Stored items:

* * *

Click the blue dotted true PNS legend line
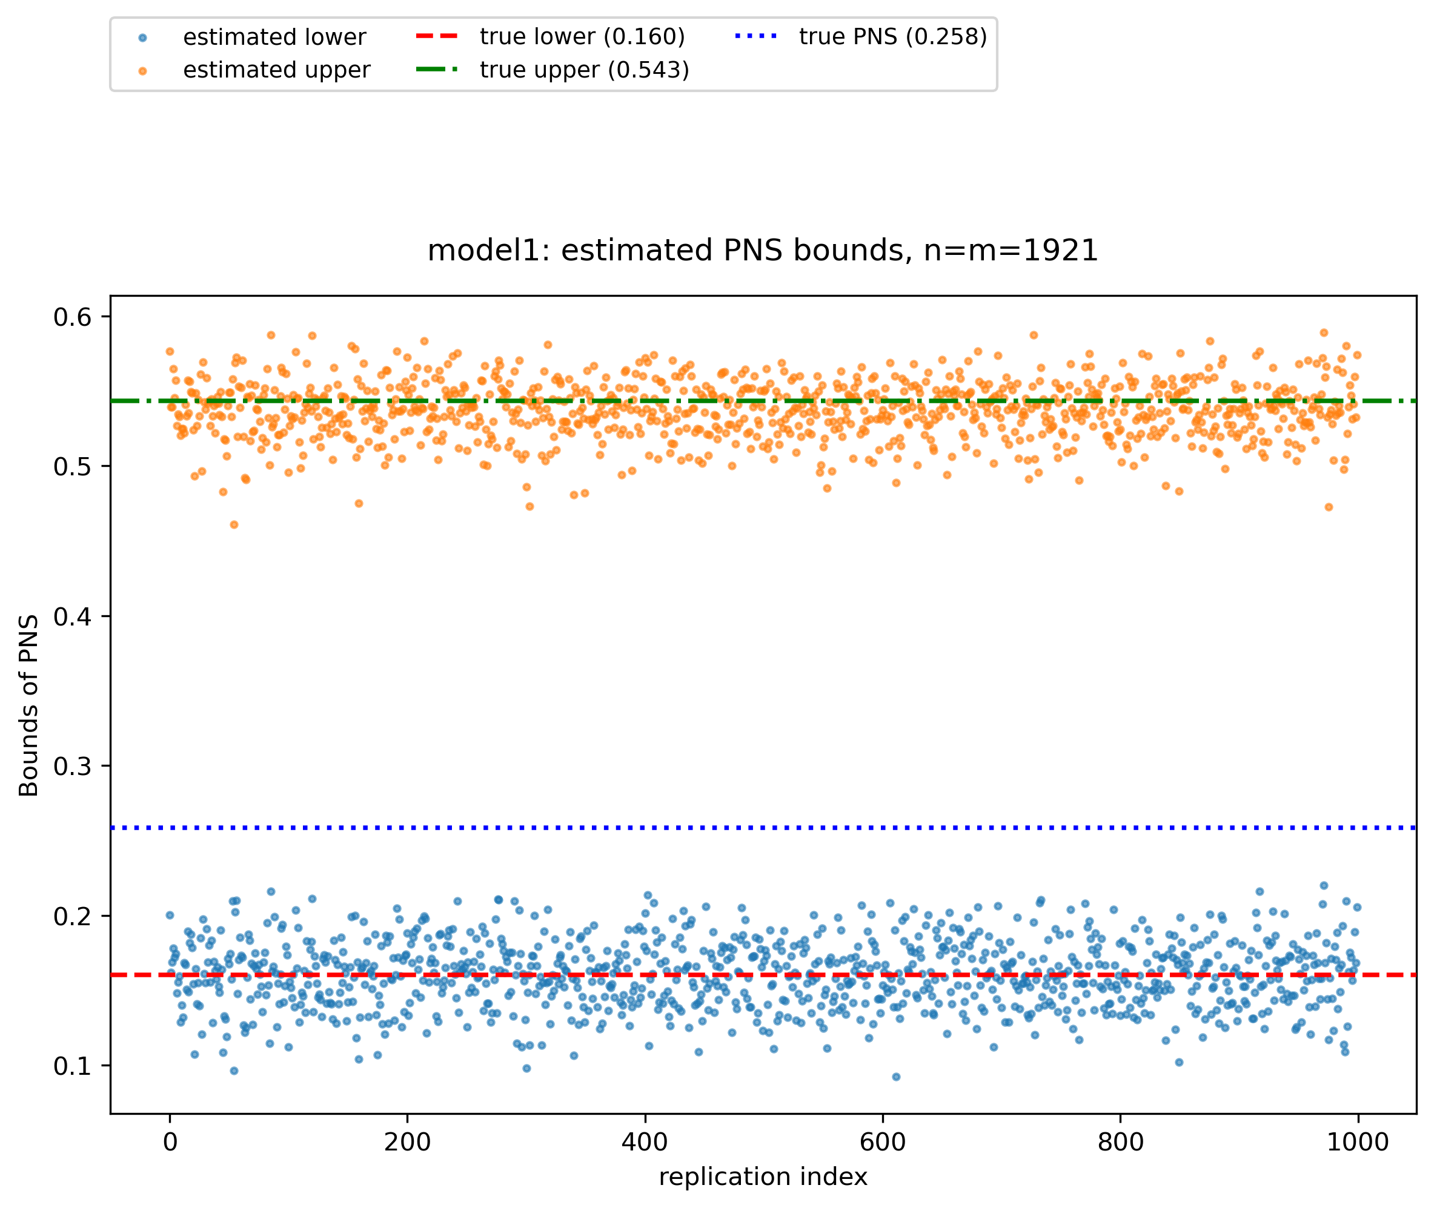Viewport: 1434px width, 1208px height. click(756, 36)
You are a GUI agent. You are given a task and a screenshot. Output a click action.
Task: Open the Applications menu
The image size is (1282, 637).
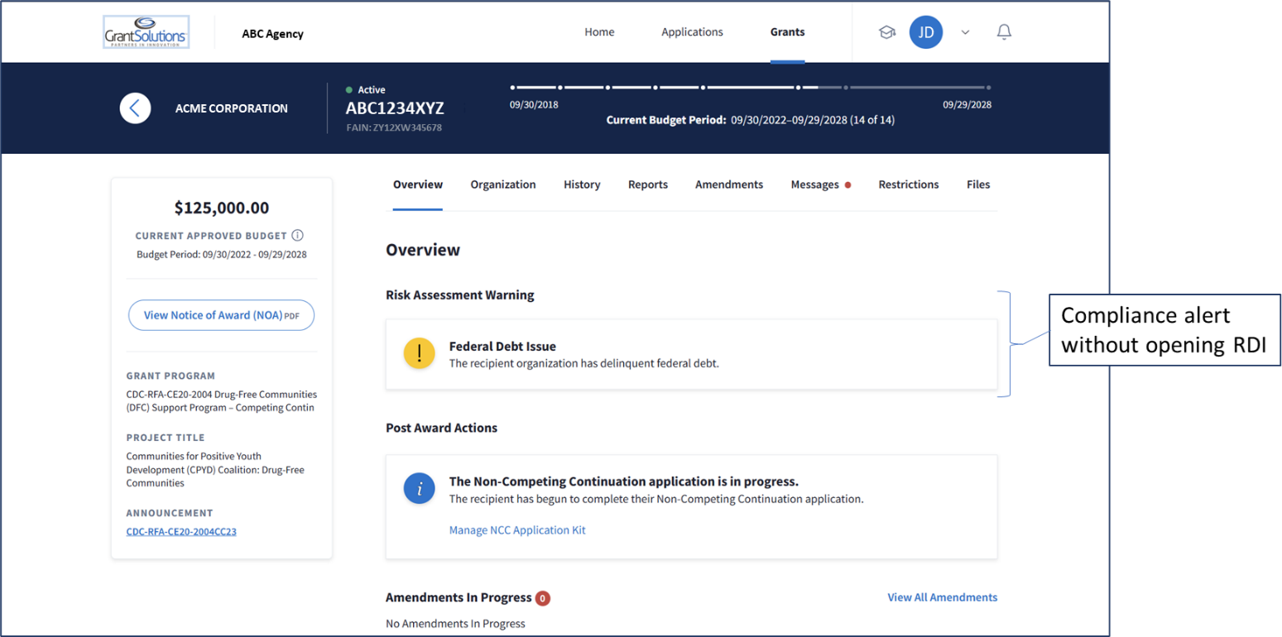692,32
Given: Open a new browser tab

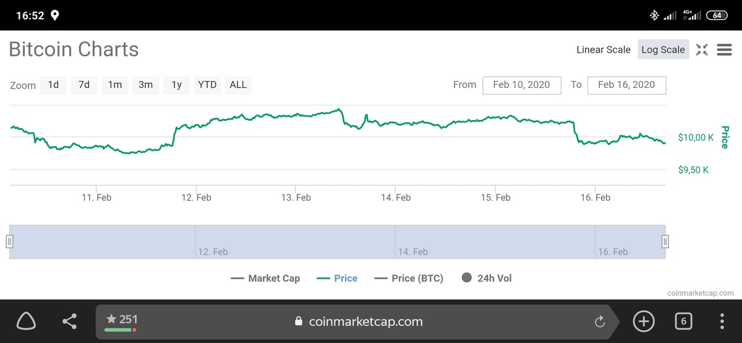Looking at the screenshot, I should tap(644, 321).
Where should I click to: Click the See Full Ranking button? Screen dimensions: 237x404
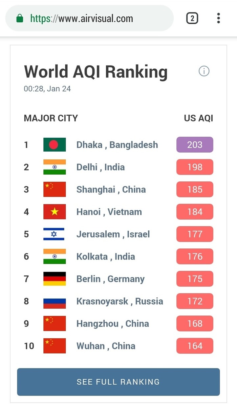tap(118, 382)
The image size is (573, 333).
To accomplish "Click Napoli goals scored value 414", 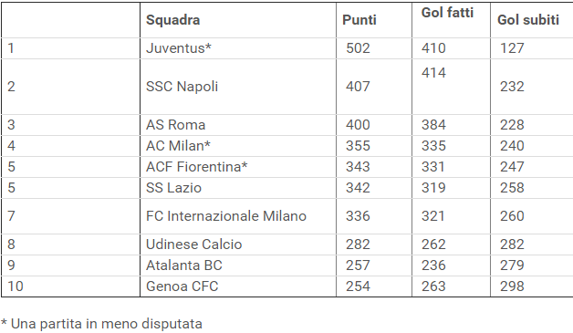I will pyautogui.click(x=433, y=73).
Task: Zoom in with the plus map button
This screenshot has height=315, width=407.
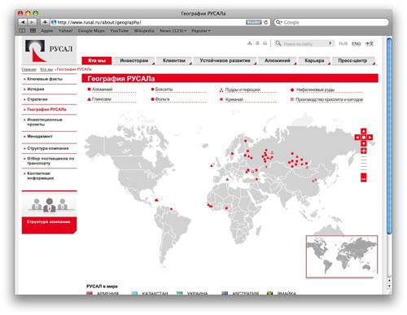Action: 364,151
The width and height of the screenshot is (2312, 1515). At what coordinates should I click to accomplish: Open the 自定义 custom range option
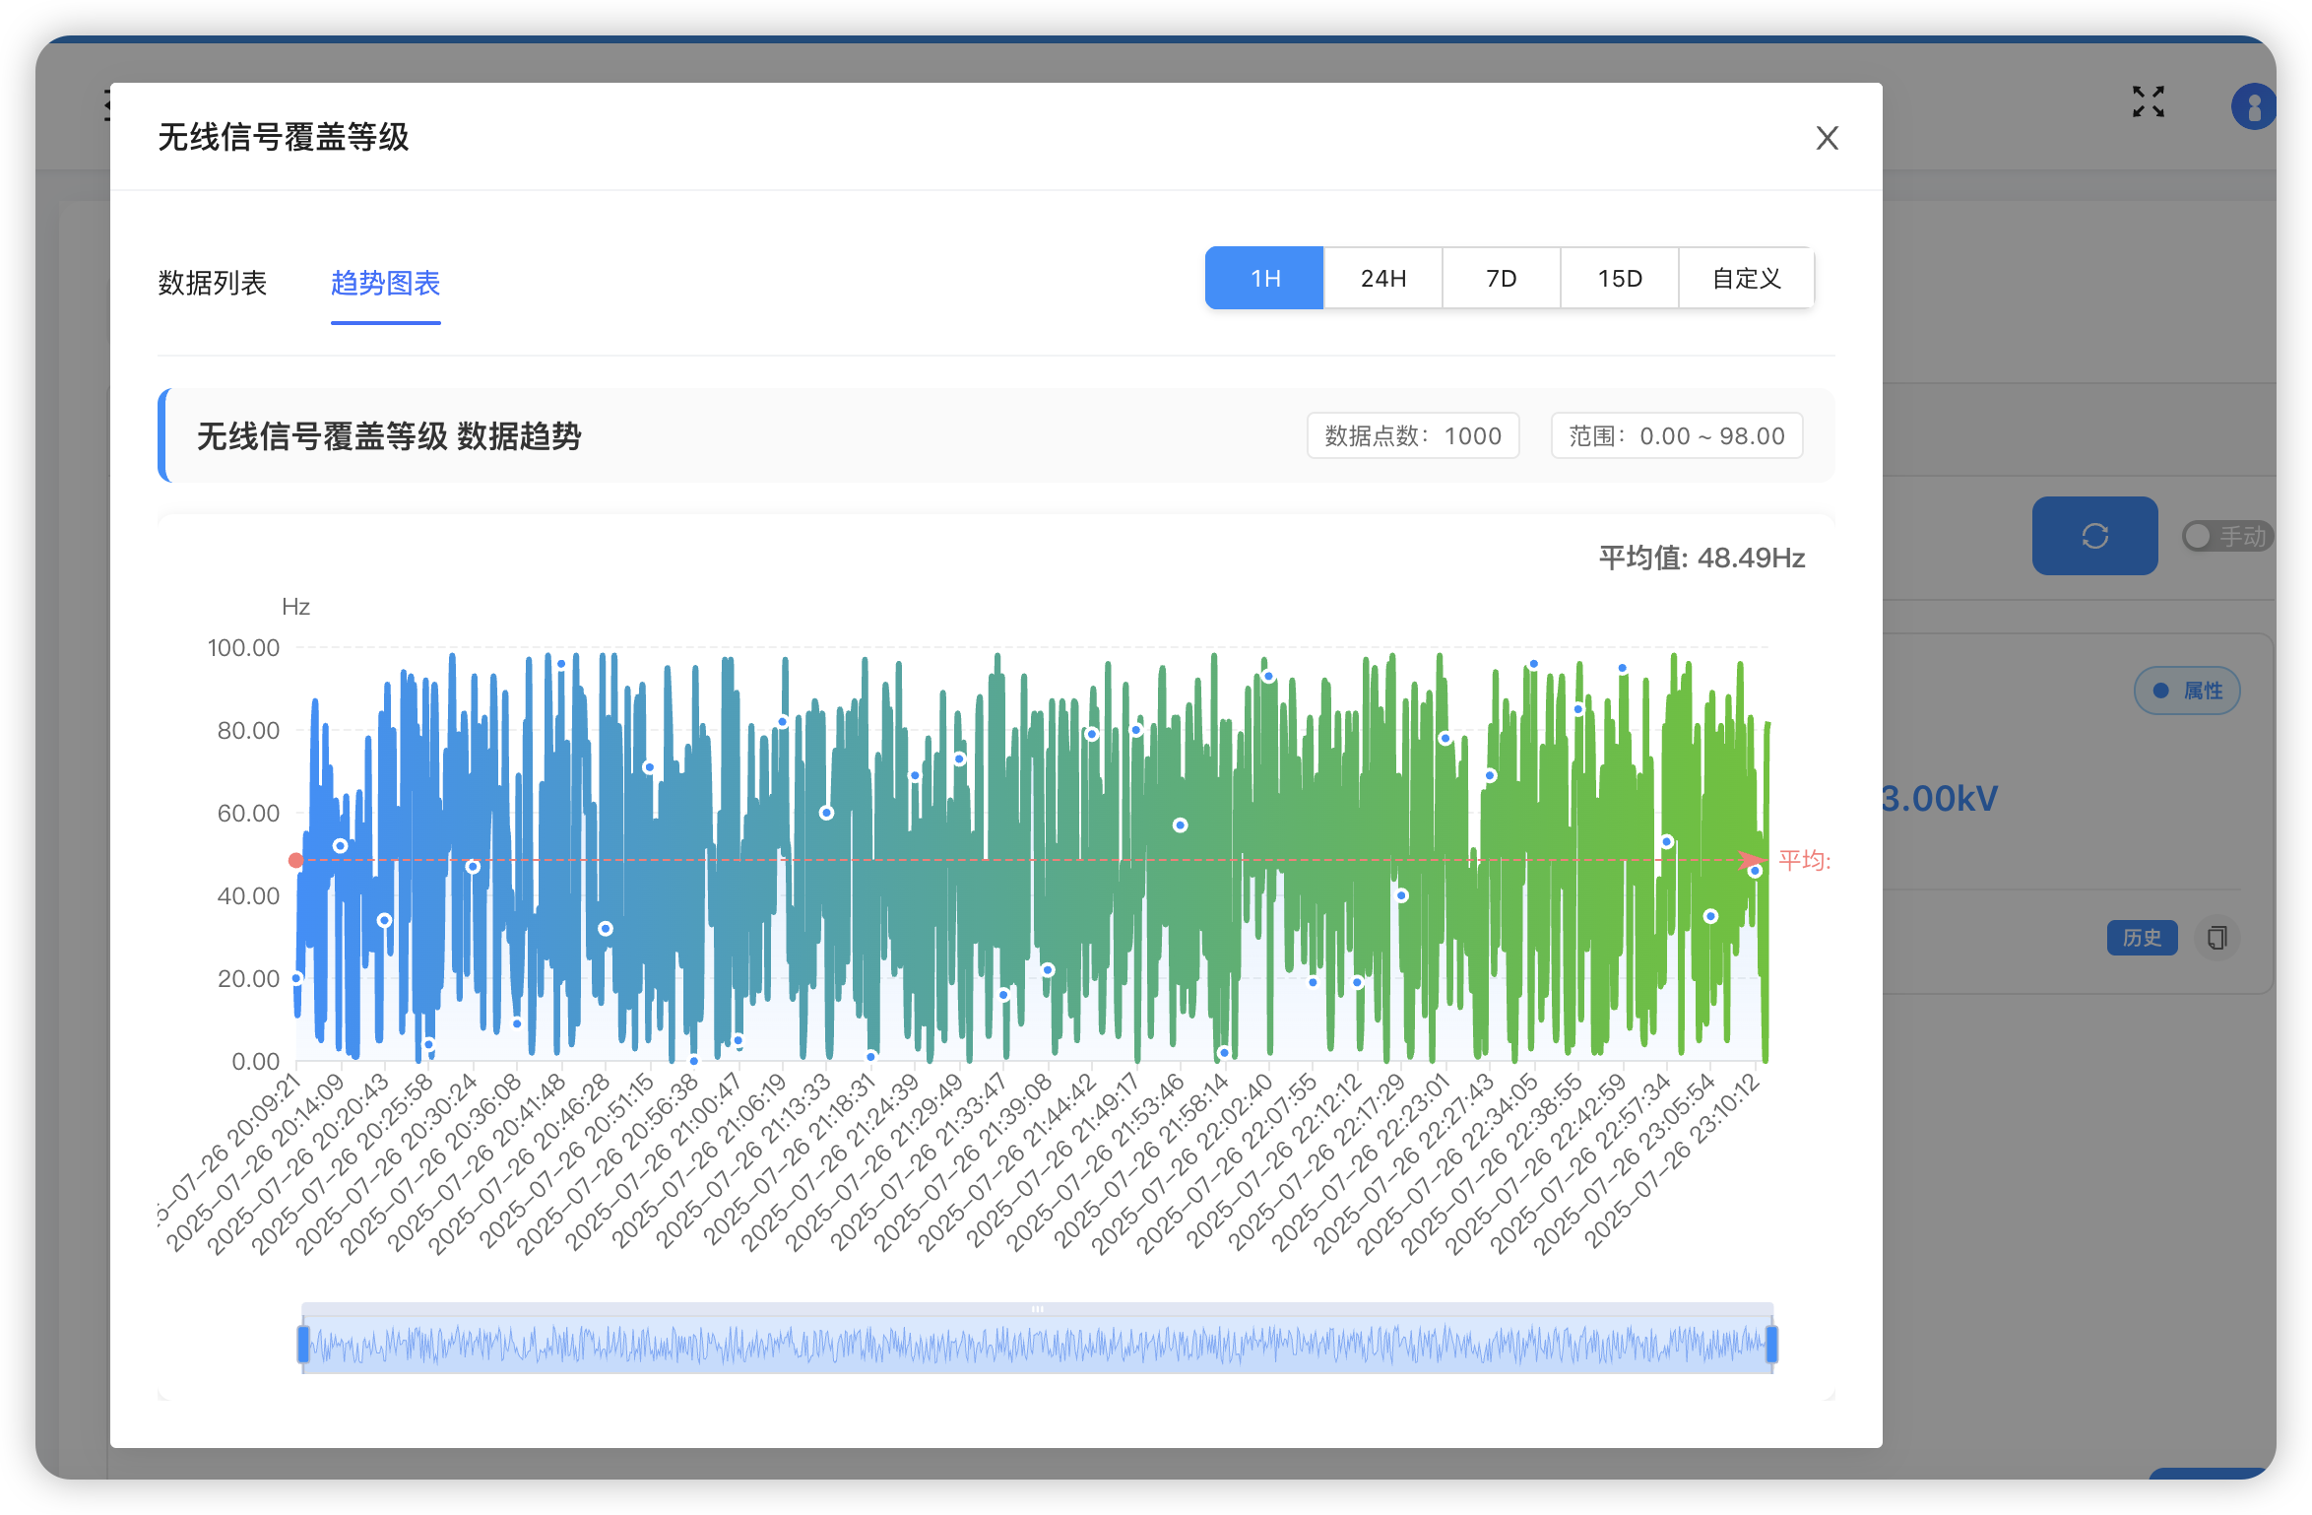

* * *

Short problem: Reproduce the lines of the records above verbatim, from the line with "You are a GUI" to the line with "tap(118, 382)", including both of those lines. Omit the pictures from your answer.

Reply:
You are a GUI agent. You are given a task and a screenshot. Output a click action.
Task: Open the Applications menu
The image size is (1282, 637).
692,32
Given: Open a new browser tab

Looking at the screenshot, I should tap(644, 321).
Where should I click to: Click the See Full Ranking button? Screen dimensions: 237x404
tap(118, 382)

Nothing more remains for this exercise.